Wczoraj
Bruce Springsteen świętował 70 urodziny.
Myślę, że nie trzeba go tu przedstawiać.
Urodził się w USA. Urodził się by biec. By uciekać. Od swoich słabości. I ku marzeniom. Tak jak też większość z nas. Bo w głębi duszy ciągle jest tym samym chłopakiem z przedmieścia New Jersey. Z tym, że ma już za sobą blisko pół wieku muzycznej kariery. I przez te lata udowadniał
(i ciągle to robi), że zasłużył na tytuł "Bossa" jak mało kto. 19 albumów studyjnych, 20 nagród Grammy, Oscar, 2 Złote Globy, Nagroda Tony, grubo ponad 2 i pół tysiąca koncertów, w tym dwa solowe w Polsce. I nie powiedział jeszcze ostatniego słowa! W ostatnim czasie dał 235 niezwykle osobistych koncertów na Broadwayu, stworzył z tego album i film, wydał poruszającą autobiografię, solową płytę, właśnie nagrywa kolejną, z towarzyszącym mu od lat E Street Bandem i szykuje się do kolejnej trasy koncertowej.

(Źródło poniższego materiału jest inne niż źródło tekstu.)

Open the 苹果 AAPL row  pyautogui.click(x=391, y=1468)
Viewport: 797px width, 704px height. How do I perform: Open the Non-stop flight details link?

Jedno z moich marzeń to koncert BOSSA i między innymi te utwory
Bruce Springsteen & The E Street Band - American Skin (41 Shots) (Live in New York City)
Bruce Springsteen - Streets of Philadelphia (Official Music Video)
Bruce Springsteen - My Hometown (Official Video)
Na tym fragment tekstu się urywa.